Evolution may have driven women's preference for pink, according to the study published today.
'The explanation might date back to humans' hunter-gatherer days, when women were the primary gatherers and would have benefited from an ability to home in on ripe, red fruits. Culture may exploit and compound this natural female preference', says Professor Anya Hurlbert, Professor of Visual Neuroscience at Newcastle University.
The study, which is published in the latest issue of Current Biology, provides new scientific evidence in support of the long-held notion that men and women differ when it comes to their favourite colours.
'Although we expected to find gender differences, we were surprised at how robust they were, given the simplicity of our test,' says Professor Hurlbert.
The study is the first to show that colour preference can be broken down into two elements: red-greenness and blue-yellowness. These are the biological mechanisms that underlie colour. Girls and boys differ in the emphasis they give to these two fundamental components.
In the test, young adult men and women were asked to select, as rapidly as possible, their preferred colour from each of a series of paired, coloured rectangles.
While the test revealed that the universal favourite colour appears to be blue , the researchers found that females had a preference for the red end of the red-green axis.
'This shifts their colour preference slightly away from blue towards red, which tends to make pinks and lilacs the most preferred colours in comparison with others,' says Professor Hurlbert, who carried out the study along with research associate, Dr Yazhu Ling.
The test included a small group of Chinese people among the other 171 British Caucasian study participants to establish whether gender differences in colour preference depend more on biology or culture.
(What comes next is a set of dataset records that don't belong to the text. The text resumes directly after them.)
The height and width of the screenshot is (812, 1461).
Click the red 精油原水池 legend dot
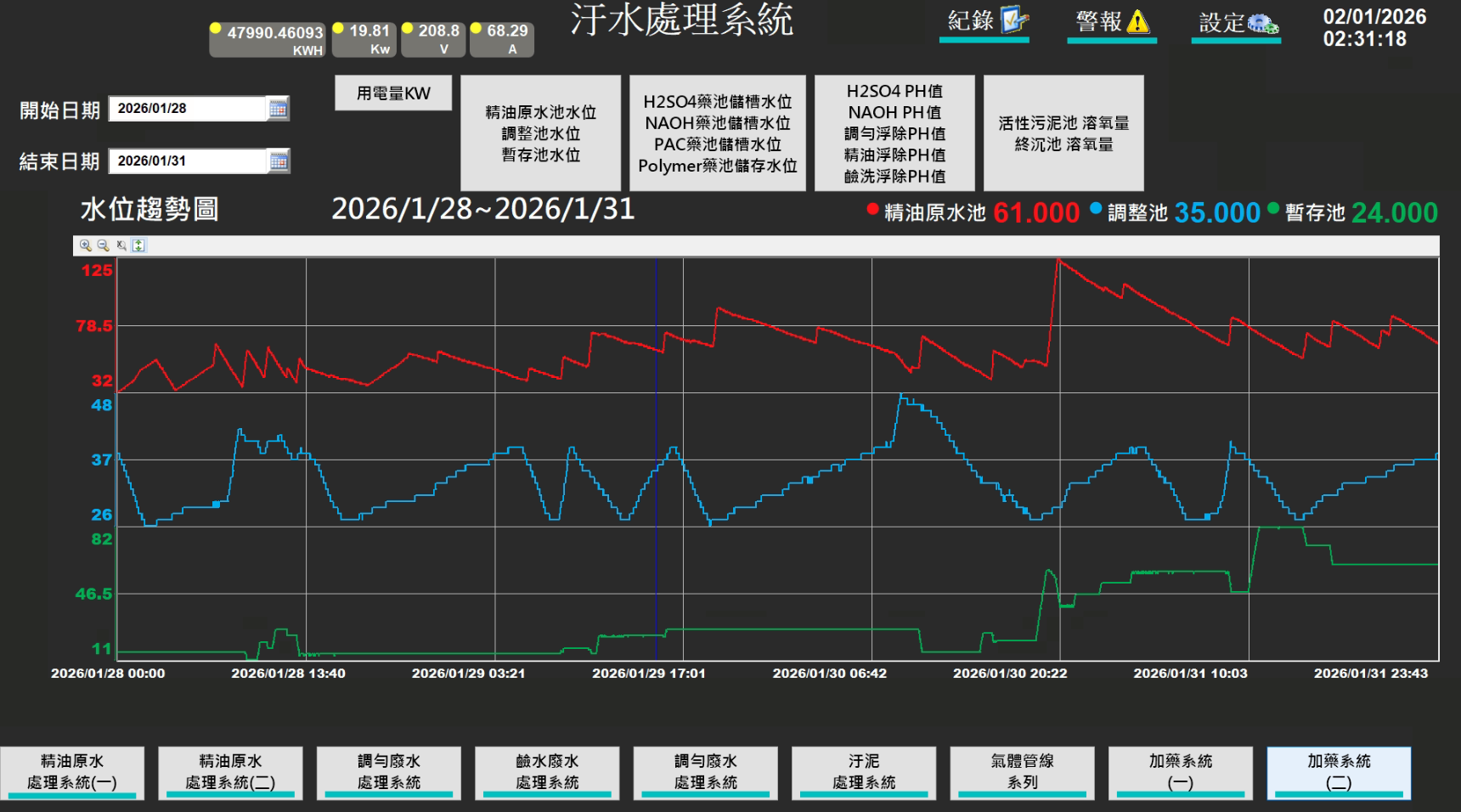(x=872, y=210)
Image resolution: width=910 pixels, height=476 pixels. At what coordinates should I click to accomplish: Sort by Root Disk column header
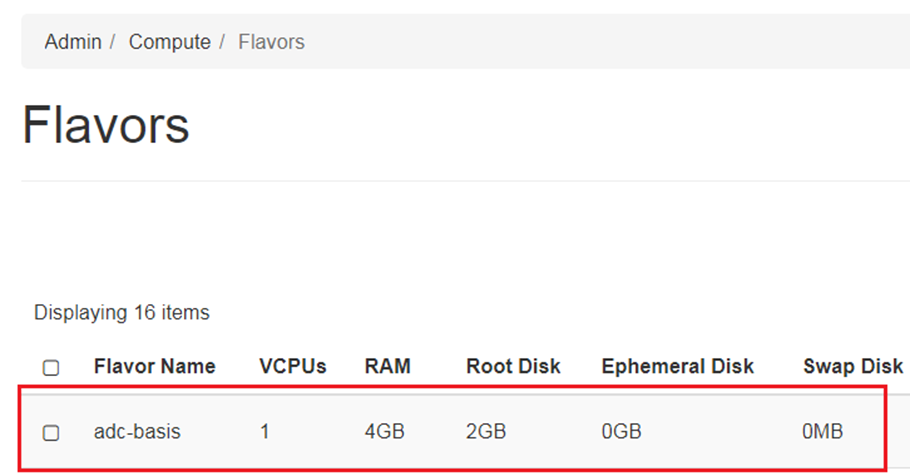pos(513,367)
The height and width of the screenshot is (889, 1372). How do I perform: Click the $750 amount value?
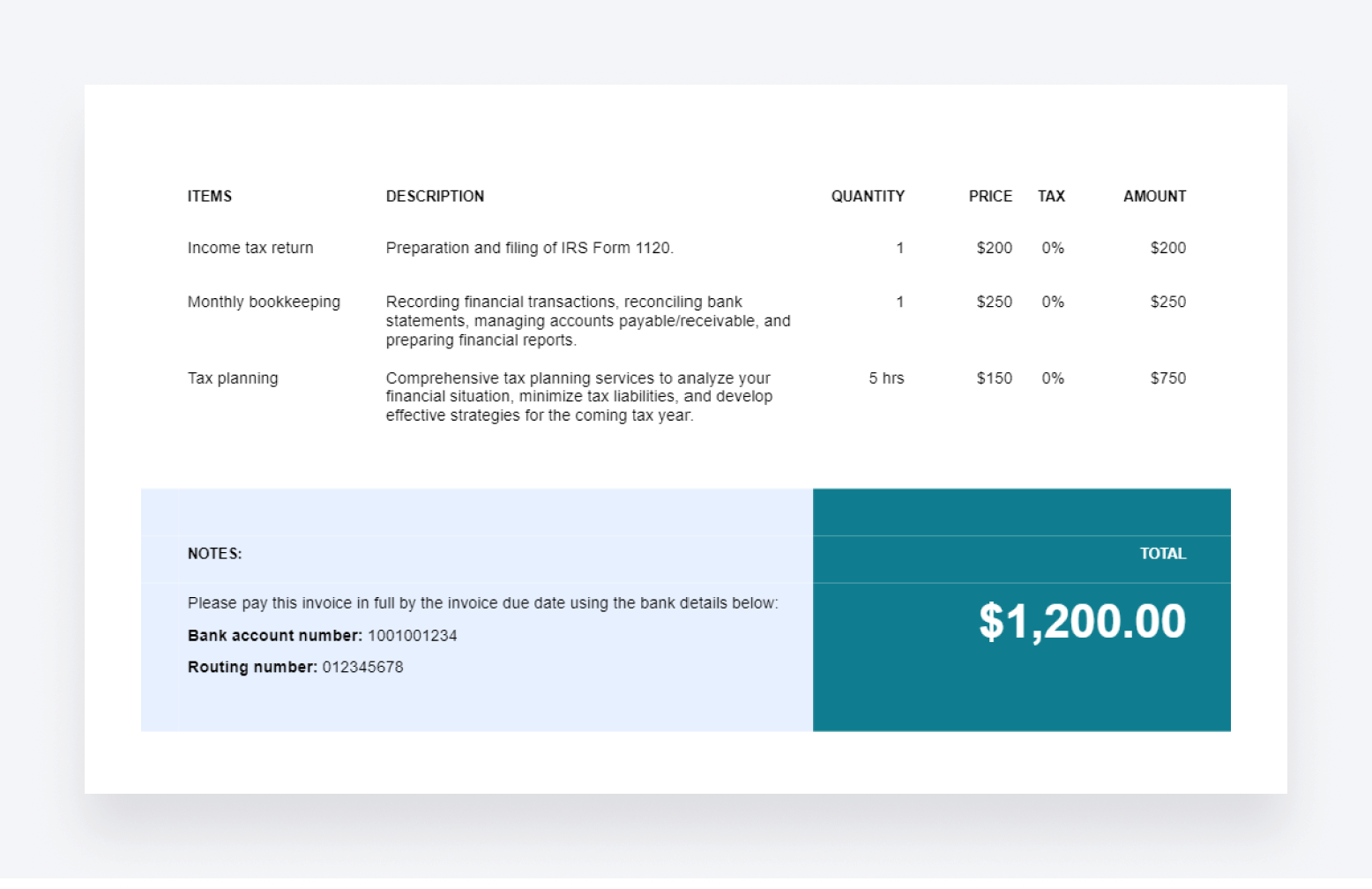[x=1167, y=377]
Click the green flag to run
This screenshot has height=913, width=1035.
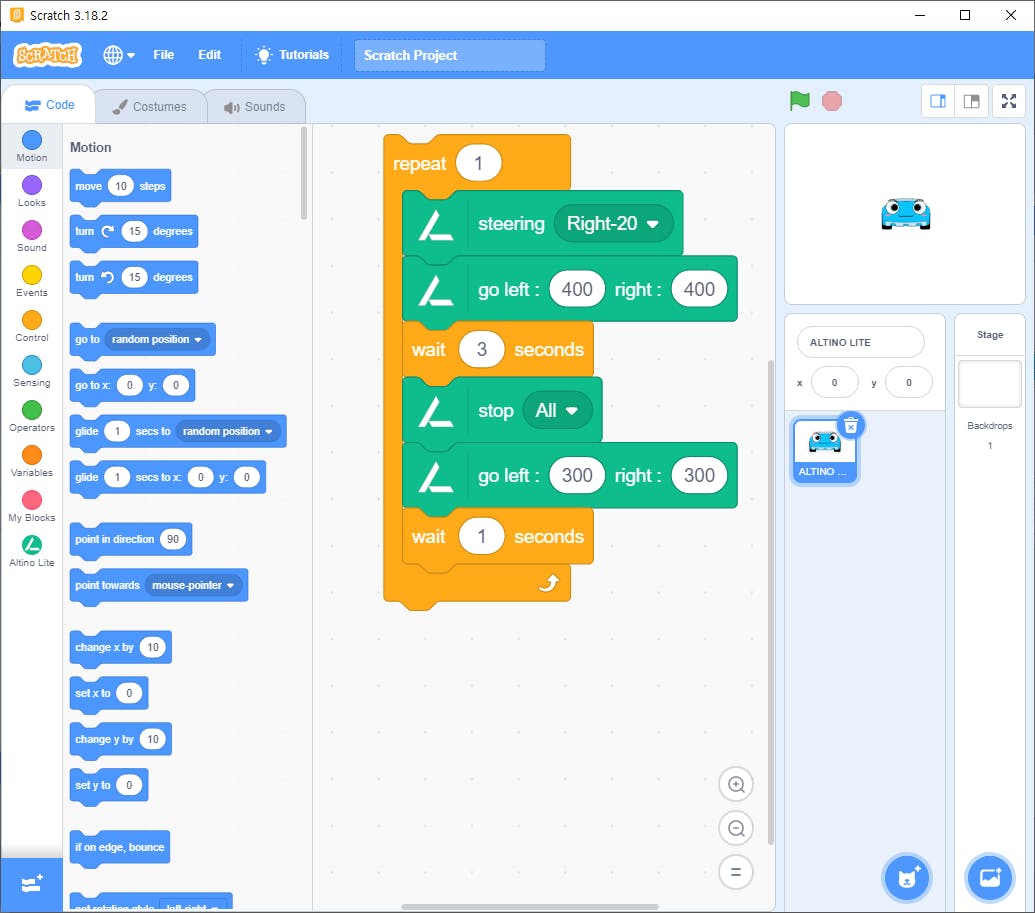[x=799, y=101]
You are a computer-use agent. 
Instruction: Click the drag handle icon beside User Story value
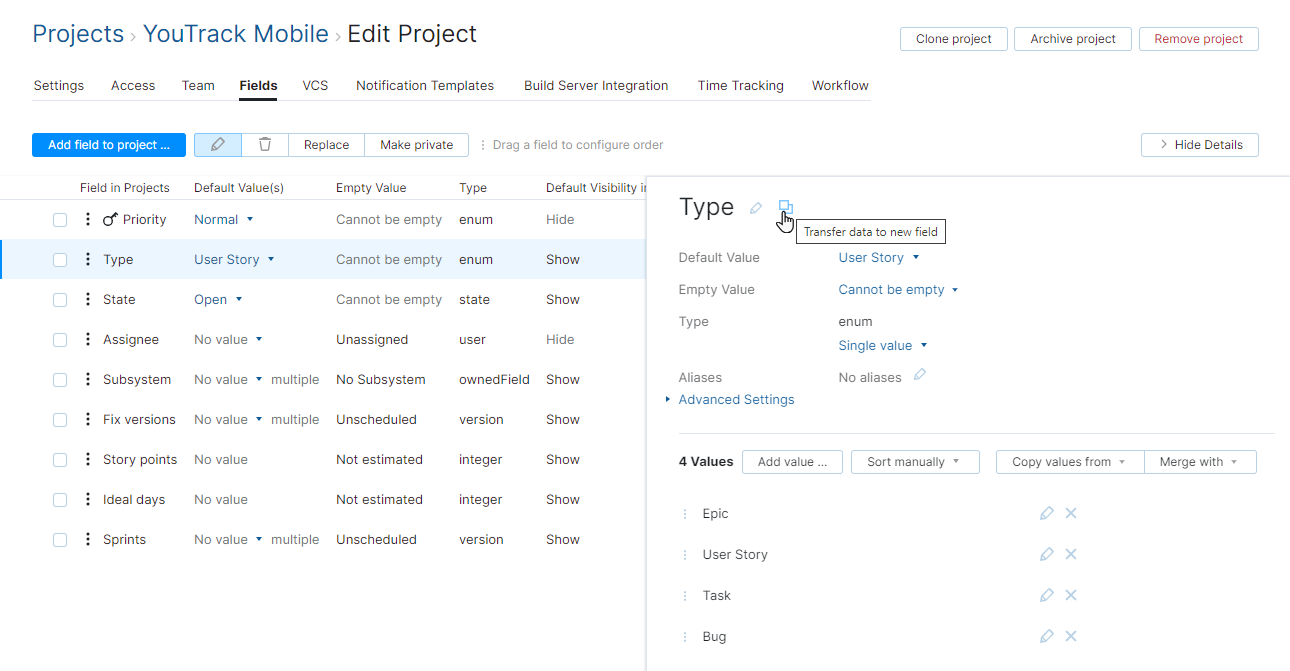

According to Professor Hurlbert, the results among the Chinese participants were similar, strengthening the idea that the gender differences might be biological.
Overall, the differences between men and women were substantial enough that the seasoned researchers can now usually predict the sex of a participant based on their 'favourite colour' profile.
The researchers plan to modify the colour-choice test for infants to further test the 'nature versus nurture' theory.
However, Professor Hurlbert says she could only speculate about the universal preference for blue: 'Here again, I would favour evolutionary arguments. Going back to our 'savannah' days, we would have a natural preference for a clear blue sky, because it signalled good weather. Clear blue also signals a good water source', she says.